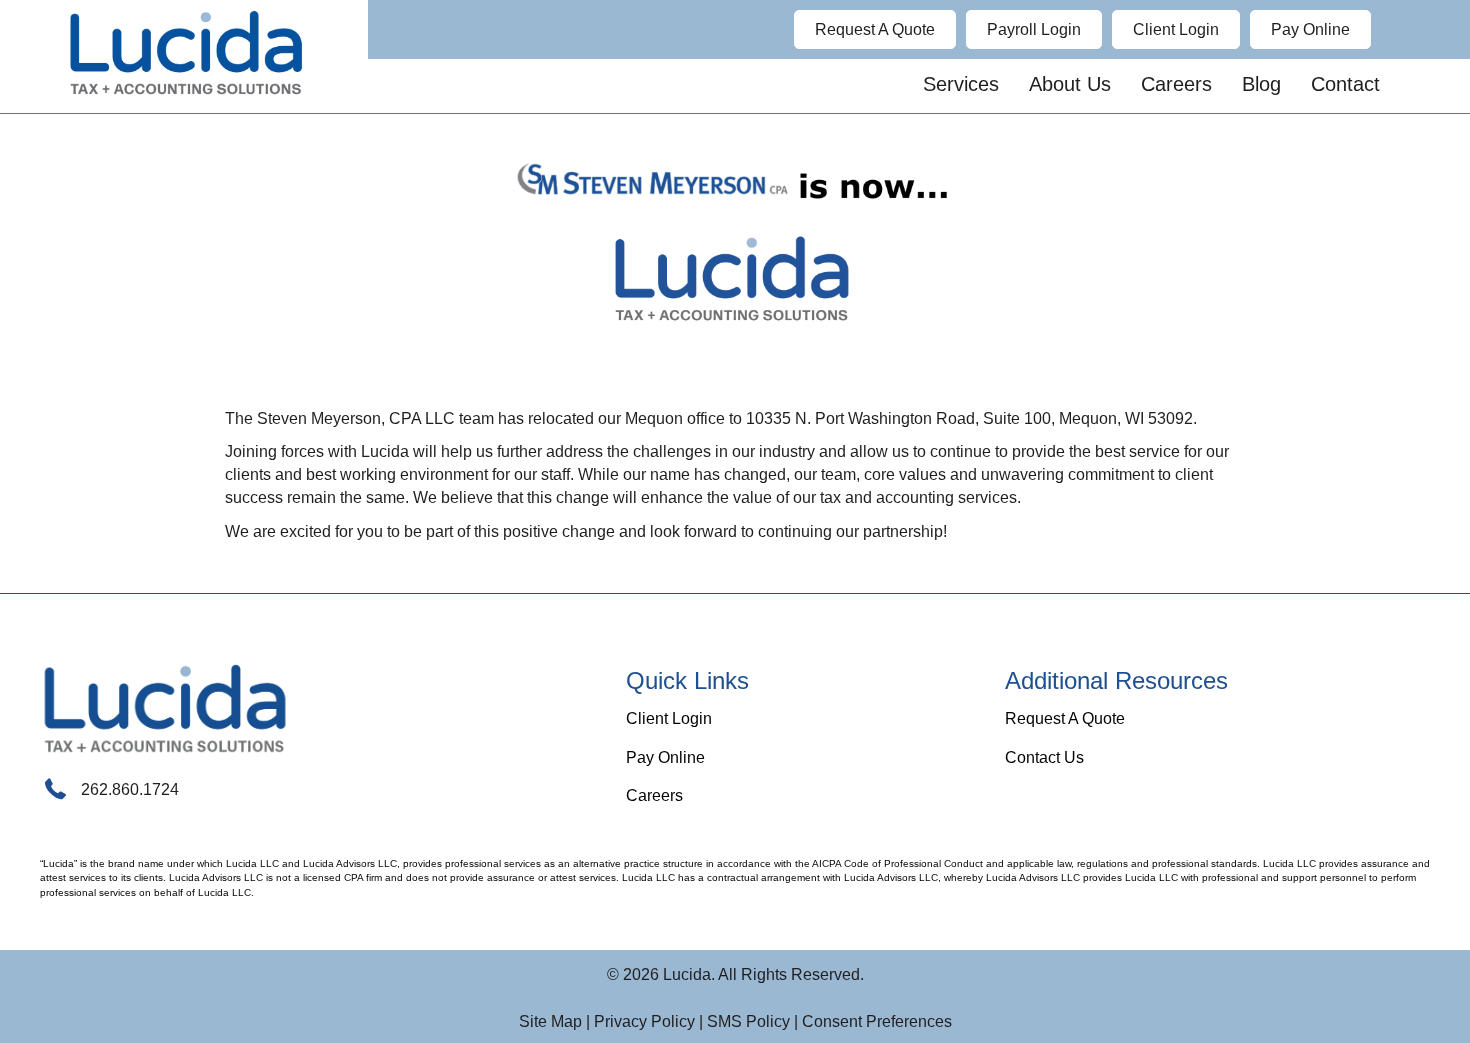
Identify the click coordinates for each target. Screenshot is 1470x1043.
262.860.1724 (130, 789)
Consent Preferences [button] (877, 1021)
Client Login (669, 718)
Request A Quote (1065, 718)
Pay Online (665, 757)
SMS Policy (748, 1021)
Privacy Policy (644, 1021)
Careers (654, 795)
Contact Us (1044, 757)
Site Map (550, 1021)
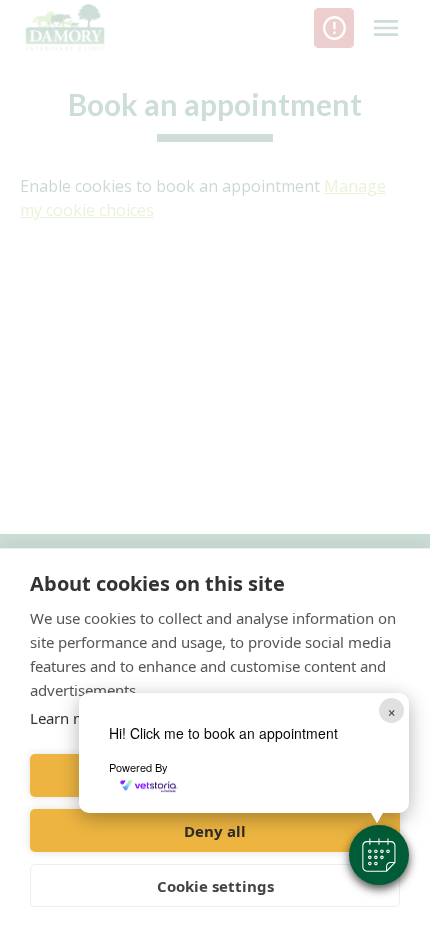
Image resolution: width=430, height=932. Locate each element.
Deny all (215, 831)
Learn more (70, 718)
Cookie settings (215, 886)
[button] (379, 855)
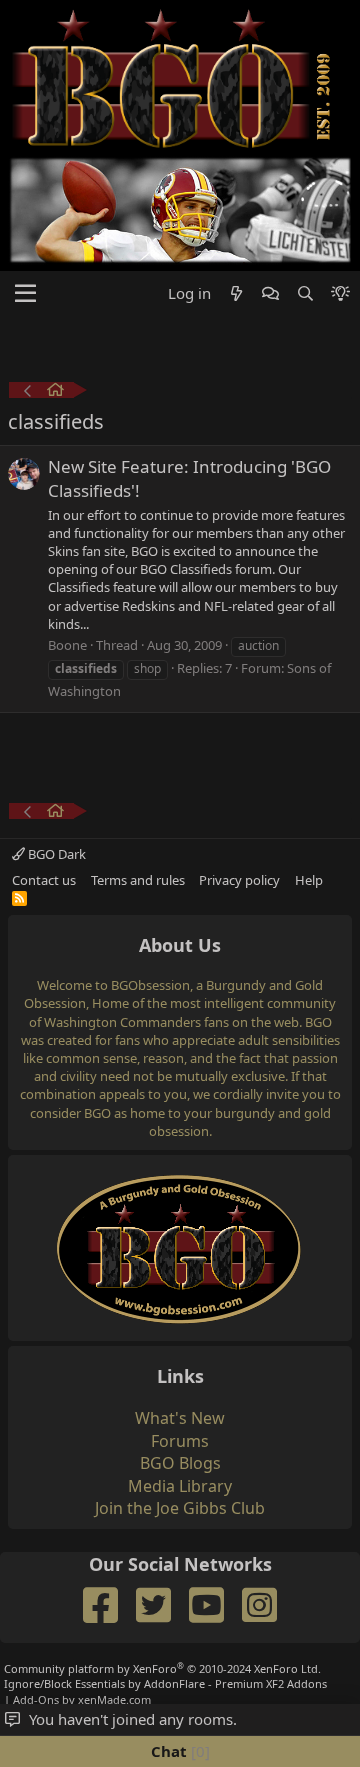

REQUIREMENT: Lines in the data above may contain the word "each"; count them and give only the number.

REPLY TO THE TASK: 2